Because you can do it at home in ~30-45 mins, and taking it to a tire shop will take hours.
Also, if you rotate your wheels, you KNOW you torqued the lug nuts to spec (129 lb. ft). A tire shop will either under or over-torque them.
Since there is so much debate on the subject, here is what I've been doing for rotating or swapping wheels on all my cars for 30+ years:
- Loosen the lug nuts (or bolts) while both wheels on the same side of the car are still on the ground. 1/8 of a turn will do it.
- Place quality jack (3+ tons, not the cheapo Harbor Freight @#$%) under either jacking point. Front usually works out the best.
- Jack one side of the car. All modern (post 80s build) cars have stiff chassis, and placing jack under either front or rear jacking point will raise both wheels. Don't raise too high - just enough to be able to rotate the lowest wheel.
- If you have a cordless impact gun, zip 5 nuts/bolts off in 15 seconds, put them into a magnetic tray sitting on the jack (else 1 nut will tend to roll away). Nuts can also be removed by an adopter in a cordless drill, or by hand (slower).
- Roll the wheels front<->back, bolt them back up, torque lightly by the impact gun.
- Repeat on the other side of the car.
- Torque all wheels to spec (129 lb.ft for Model 3).

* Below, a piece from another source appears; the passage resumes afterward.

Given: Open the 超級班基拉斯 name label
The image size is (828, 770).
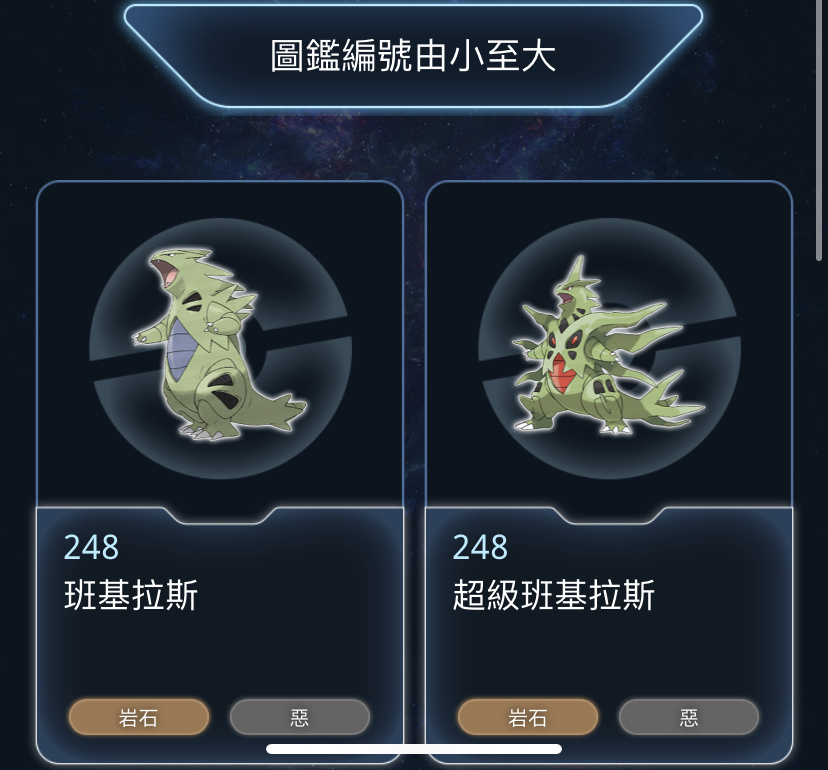Looking at the screenshot, I should click(553, 595).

- If you are swapping wheels (winter<->summer, or summer<->track), this is a perfect time to check and adjust the tire pressures.
If you do this often enough, have many cars, or own winter/track wheels, you will want to invest into a quality cordless impact wrench, and a quality torque wrench. Start research from here:
Best Cordless Impact Wrench of 2019: (See our Top 7 Picks)
Impact-Wrench Comparison: Seven Electric Models Tested - Gearbox - Car and Driver
I like Snap-On, and both have been bullet-proof for 15+ years (lifetime warranty on top of that).
HTH,
a
P.S.: If you are on track, and need to swap wheels side-to-side to even out the wear, definitely use 4 quality jack stands, never just the jacks!